= Mariana Romo-Carmona =

Mariana Virginia Romo-Carmona (born 1952) is a Chilean American author and academic in the areas of Latin American literature and Latinx studies.

== Early life and education ==
Mariana Romo-Carmona was born in Santiago, Chile, in 1952. In the early 1960s, her family moved to Calama, in northern Chile, where they worked in the artistic and cultural spheres. Then, in 1966, the family immigrated to the United States, settling in Connecticut, where her father worked as an industrial designer.

After high school, she began attending the University of Connecticut, but she quickly married a classmate and gave birth to her son, Christian, which led her to leave college.

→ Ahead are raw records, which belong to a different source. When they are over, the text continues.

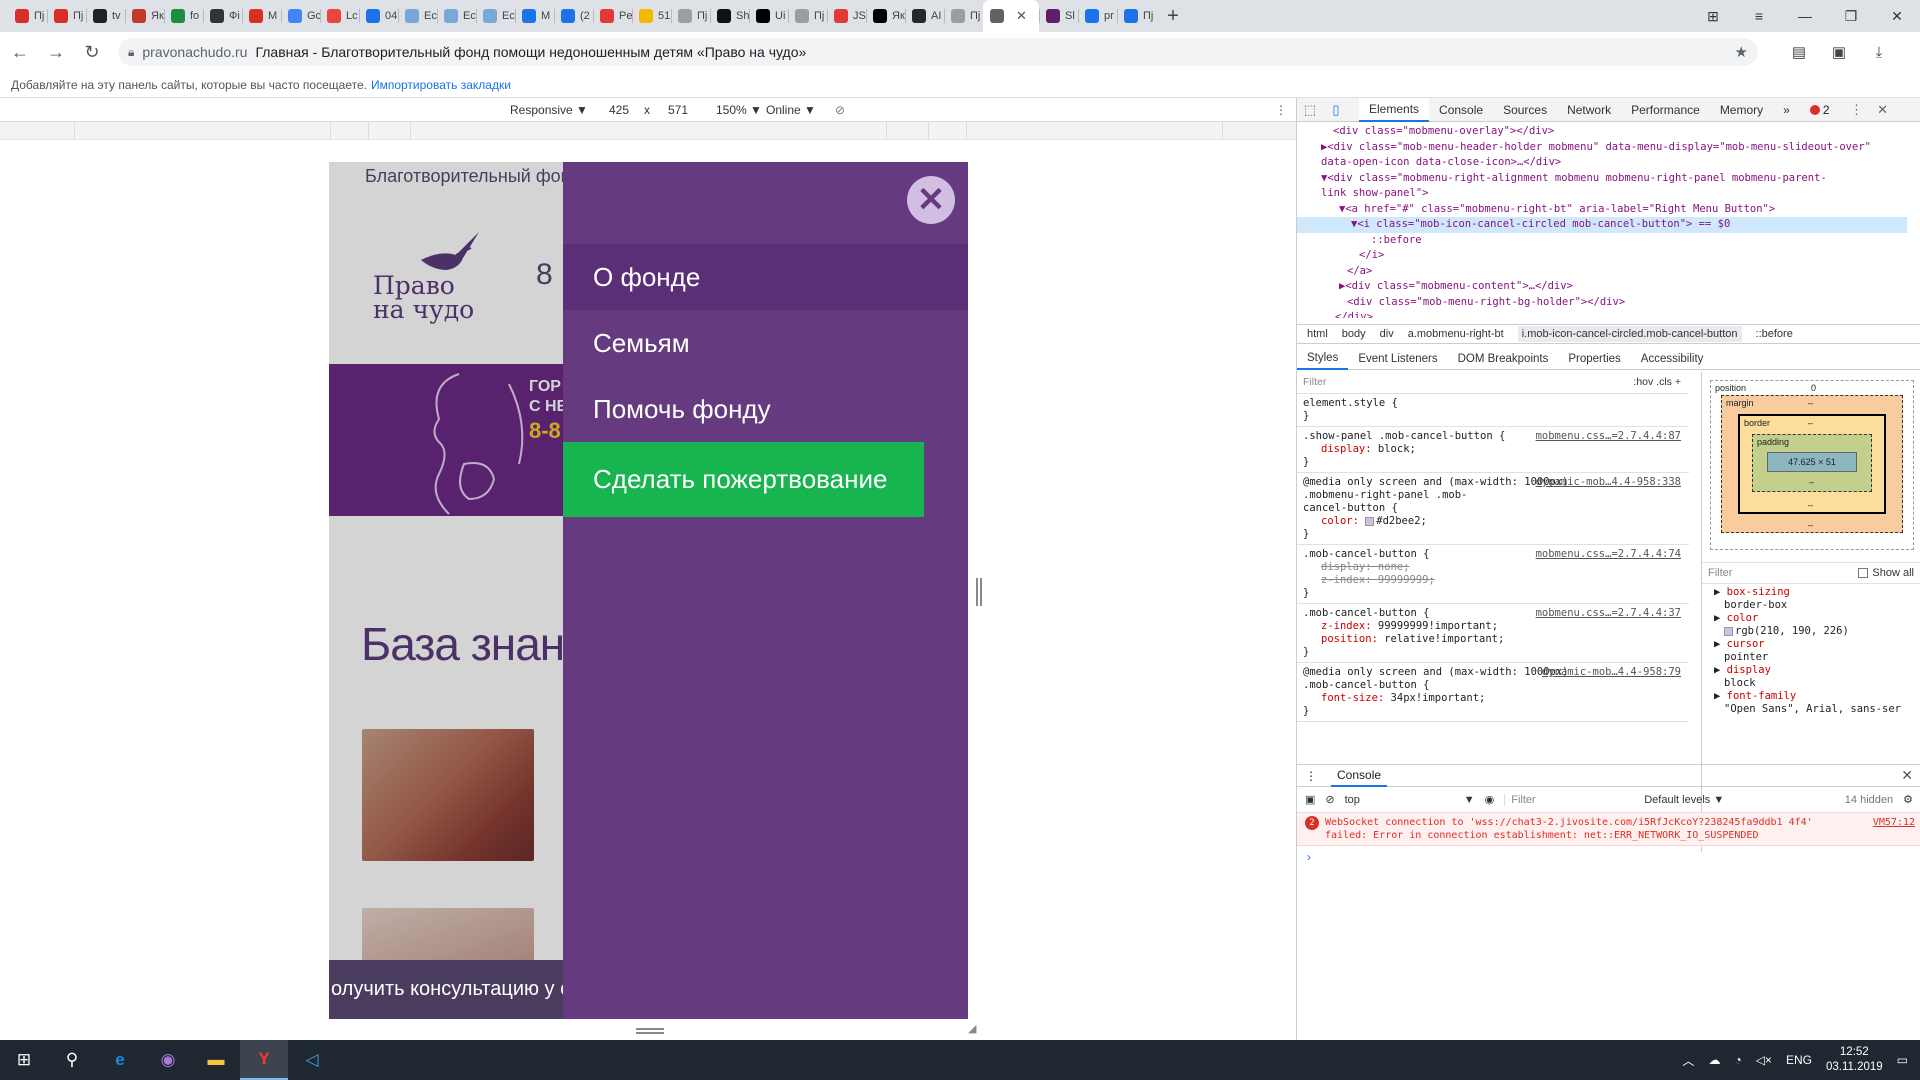 The height and width of the screenshot is (1080, 1920). I want to click on dom-node: </div>, so click(1602, 314).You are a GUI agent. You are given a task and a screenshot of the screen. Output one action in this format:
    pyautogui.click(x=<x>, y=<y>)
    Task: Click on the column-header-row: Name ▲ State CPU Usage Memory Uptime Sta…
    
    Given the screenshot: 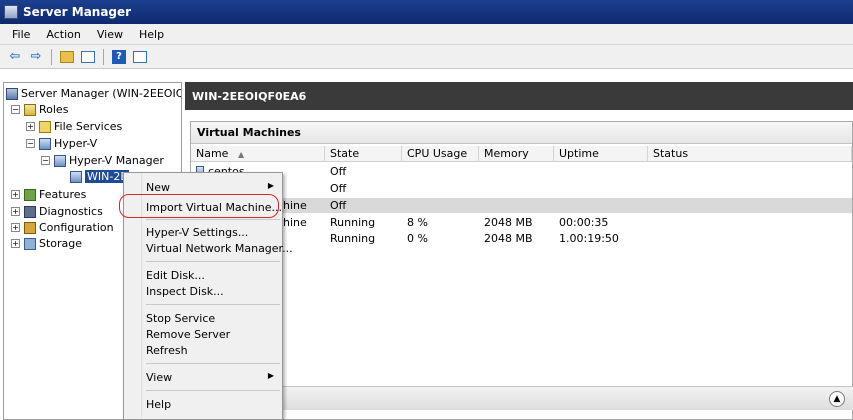 What is the action you would take?
    pyautogui.click(x=522, y=154)
    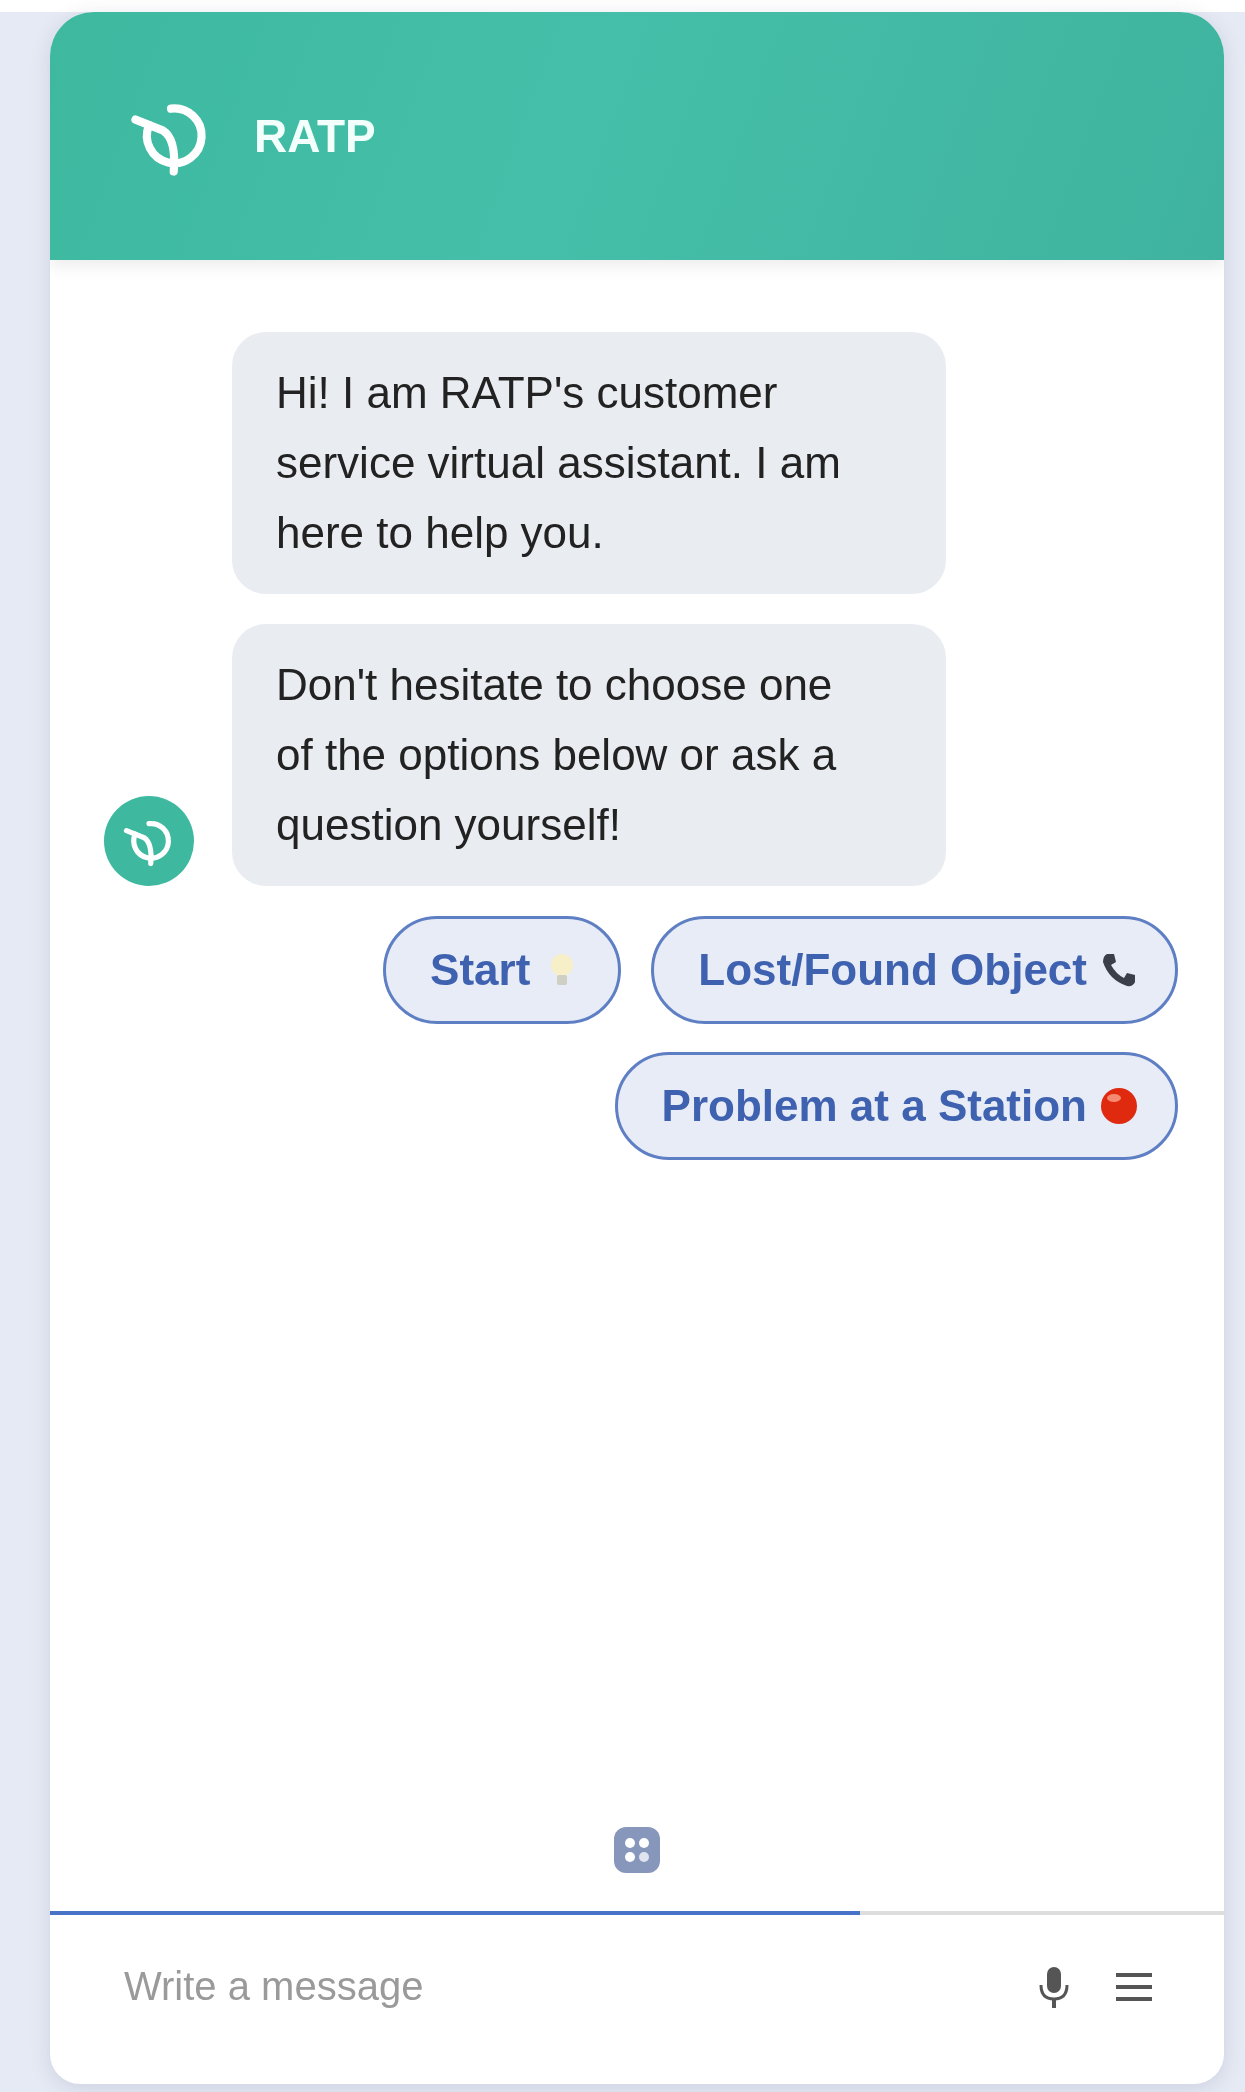  What do you see at coordinates (914, 970) in the screenshot?
I see `quick-reply-button: Lost/Found Object` at bounding box center [914, 970].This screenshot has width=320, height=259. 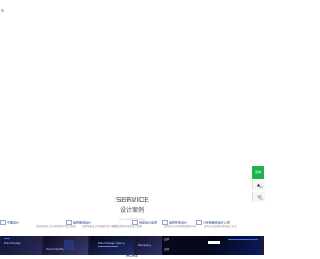 I want to click on case-card-label: Brand Design, so click(x=12, y=244).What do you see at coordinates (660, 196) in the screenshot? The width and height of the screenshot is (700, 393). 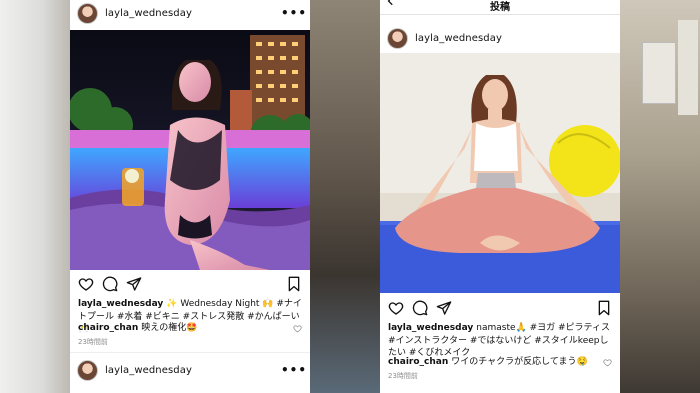 I see `background-store` at bounding box center [660, 196].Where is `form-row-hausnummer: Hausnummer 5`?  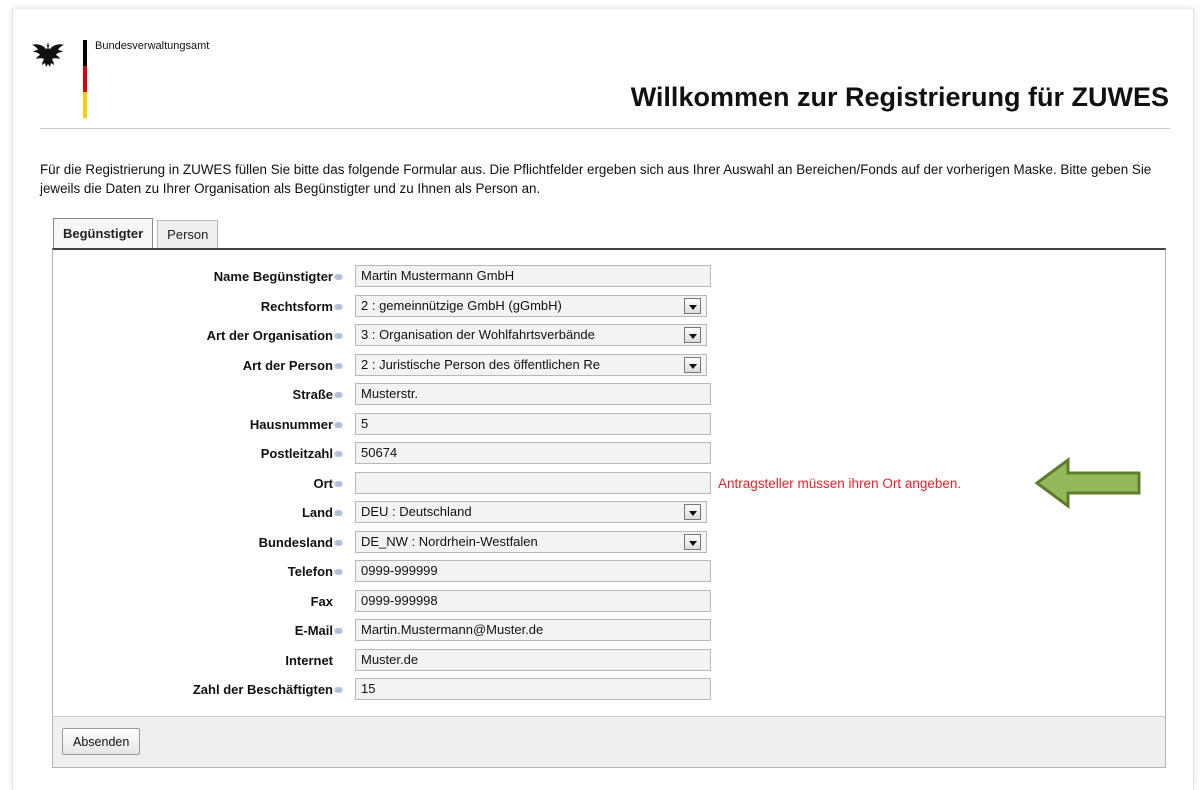
form-row-hausnummer: Hausnummer 5 is located at coordinates (609, 424).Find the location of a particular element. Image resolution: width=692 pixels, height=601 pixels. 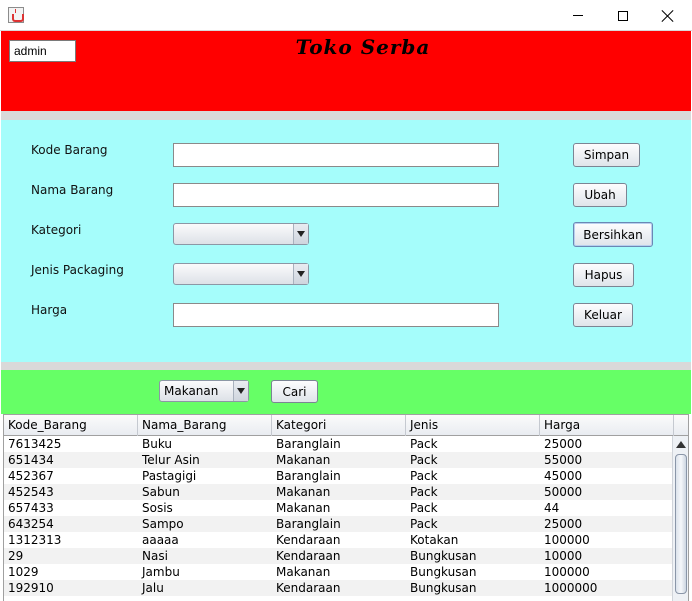

table-row: 452367 Pastagigi Baranglain Pack 45000 is located at coordinates (339, 476).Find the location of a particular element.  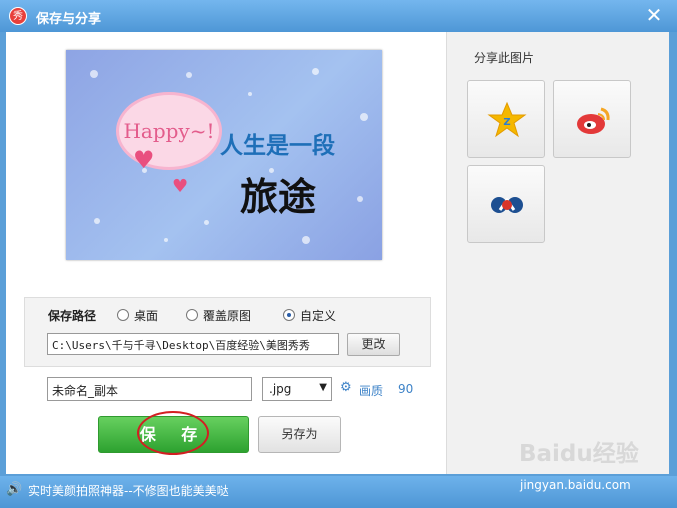

qzone-icon: Z is located at coordinates (507, 120). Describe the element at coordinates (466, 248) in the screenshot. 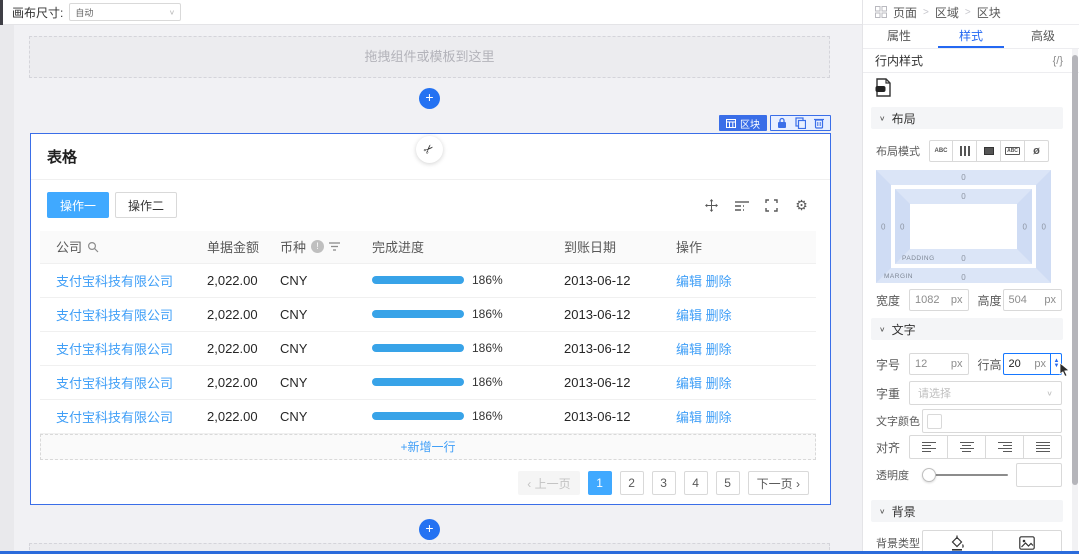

She later returned and graduated with a bachelor's degree from the university in 1982. She would go on to obtain a master's in Spanish from CUNY's City College of New York and then a PhD from the CUNY Graduate Center in 2019.

== Career and activism ==
Romo-Carmona came out as a lesbian in 1975, and when she and her husband divorced the following year, she lost custody of her son due to her sexuality, which radicalized her and led her to organize around her identity as a Latina lesbian. She became an engaged Latinx and LGBT rights activist. Over the years, she found ways to see her son, and eventually he lived with her and her longtime partner, June Chan, in his early adulthood.

In the late 1970s, Romo-Carmona began to produce the feminist and lesbian radio program "There Is Another Alternative" on WHUS FM in Connecticut. She co-founded Latina lesbian groups in Boston and in New York, where she settled long-term in 1984.

At Kitchen Table: Women of Color Press, she worked as a bilingual editor in the 1980s. There, with Cherríe Moraga and Alma Gómez, she co-edited the seminal bilingual anthology Cuentos: Stories by Latinas in 1983. She also served as an editor and translator for the Conditions feminist journal collective from 1998 to 1990. In 1992, she co-edited the collection Queer City. That same year, she established the queer magazine COLORLife! with Lidell Jackson, among others.

Romo-Carmona writes fiction and poetry in both English and Spanish, which has appeared in various anthologies and literary magazines. In 1997, she published the novel Living at Night. The novel, set in the late '70s, tells the story of a Puerto Rican lesbian living in Connecticut. It was followed in 1999 by the poetry and prose collection Speaking Like an Immigrant, then in 2011 by the collection Sobrevivir y otros complejos: Narrative Poems in englillano.

Her 2001 anthology Conversaciones: Relatos por padres y madres de hijas lesbianas e hijos gay, which shared the stories of parents of queer people, won the Lambda Literary Award for a small press publication the following year. It was the first Spanish-language collection of its kind.

Romo-Carmona teaches Latin American and Latinx studies at CUNY. She was previously on the faculty of the creative writing MFA program at Goddard College.

The documentation of her activist work is held at the Lesbian Herstory Archives in New York.

== Selected works ==

=== Fiction ===

- Speaking Like an Immigrant: A Collection. Revised and expanded edition. New York: Escritorial Press, 2010.
- Speaking Like an Immigrant: A Collection. First ed. New York: Latina Lesbian History Project, 1999.
- Living at Night. A novel. Duluth: Spinsters Ink, 1997.

=== Nonfiction ===

- Conversaciones: Relatos por padres y madres de hijas lesbianas e hijos gay. San Francisco: Cleis Press, 2001.

=== Poetry ===

- Sobrevivir y otros complejos: Narrative Poems in Englillano. New York: Escritorial Press, 2011.

=== Anthologies ===

- Queer City. Co-editors Harold Robinson, Ira Silverberg, and Jacqueline Woodson. New York: The Portable Lower East Side, 1992.
- Cuentos: Stories by Latinas. Co-editors: Alma Gómez and Cherríe Moraga. New York: Kitchen Table Press, 1983.

=== Translations ===

- Teaming: Monica’s Dream, by Jil Van Eyle and Mercedes Salvador. New York: Escritorial Press, 2012.
- La muchacha de los ojos tristes: Poemas, homenajes y estrés, by Noemí Trujillo Giacomelli. New York: Escritorial Press, 2011.
- Viviendo campo a través: Memoir, poems and stories, by Mercedes Salvador Acevedo. New York: Escritorial Press, 2011.